In this paper, a dynamic attention mechanism and multi-Strategy matching model was proposed to complete the rice-related answer selection task. The model combined the advantages of the pre-training model in language representation. At the same time, a dynamic attention mechanism was introduced to remove some irrelevant and redundant information to obtain sentence representation efficiently. Secondly, multi-Strategy matching was introduced to compare different units between sentences, and the semantic association between target sentences was fully obtained.
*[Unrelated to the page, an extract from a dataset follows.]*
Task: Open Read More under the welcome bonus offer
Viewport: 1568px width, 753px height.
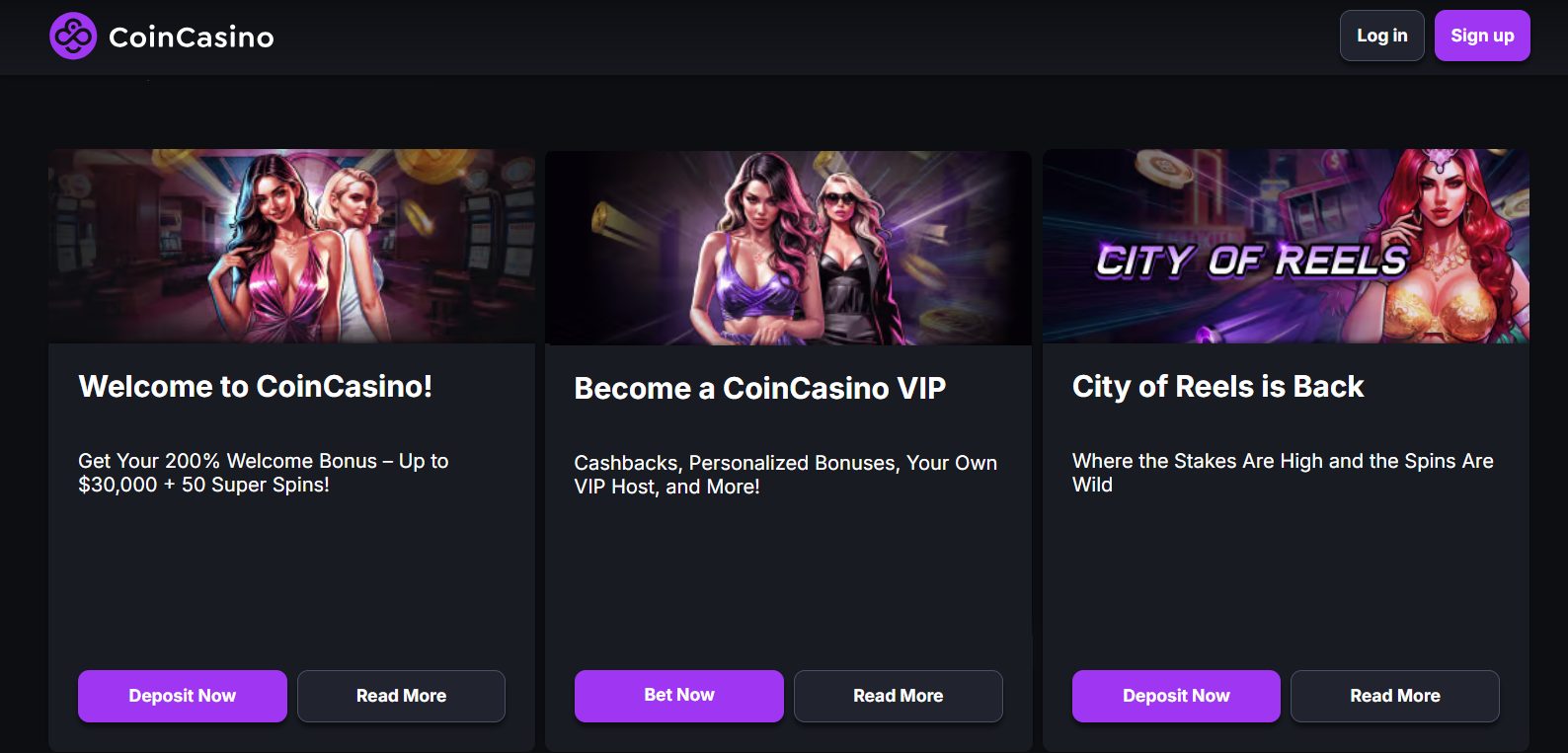Action: (x=401, y=696)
The experimental results showed that the overall performance of the proposed model was better than that of the baseline model. In addition, the model proposed in this paper can be applied not only to answer selection tasks but also to matching and sorting tasks—for example, automatic question answering, machine reading comprehension, and dialogue system. Currently, this paper migrated the trained Bert pre-training model because there is an out-of-vocabulary (OOV) problem in the text field that cannot be ignored. In future work, we will first train the Elmo model on our dataset and embed the new word vector representation obtained from the training into the context embedding layer; we will explore the influence of the corpus knowledge field on word vector representation. In addition, we will further explore the impact of other existing pre-training models on downstream processing tasks, such as general pre-training (GPT) and universal language model fine-tuning (ULMFIT), which are currently well used; and then analyze and study the representation mechanism, applicable scenarios, and migration strategies of the language model. Finally, we will also explore the matching strategy of deep interaction between sentences.

Author Contributions

Conceptualization, T.X. and H.W. (Haoriqin Wang); methodology, H.W. (Huarui Wu); software, H.W. (Huarui Wu); validation, H.W. (Haoriqin Wang), H.Z. and T.X.; formal analysis, H.W. (Haoriqin Wang); investigation, Q.W.; resources, T.X.; data curation, H.W. (Huarui Wu); writing—original draft preparation, H.W. (Huarui Wu) and H.Z.; writing—review and editing, H.W. (Haoriqin Wang) and H.W. (Huarui Wu); visualization, H.W. (Haoriqin Wang).; supervision, S.Q. and H.Z.; project administration, S.Q.; funding acquisition, Q.W. All authors have read and agreed to the published version of the manuscript.

Funding

This research was funded by the National Key Research and Development Program of China, grant number of 2019YFD1101105; Key technologies of Liaoning large-scale rice production in 5G smart unmanned farm, grant number of LSNZD202005; Science and Technology Plan Project of Inner Mongolia Autonomous Region of China, grant number of 2020GG0189; The Central Government Guided Local Science and Technology Development Fund project, grant number of 2020ZY0003; Higher Education Science Research Project of Inner Mongolia Autonomous Region of China, grant number of NJZY21419; Natural Science Foundation of Inner Mongolia Autonomous Region, grant number of 2021LHMS06006. The APC was funded by the National Key Research and Development Program of China, grant number of 2019YFD1101105.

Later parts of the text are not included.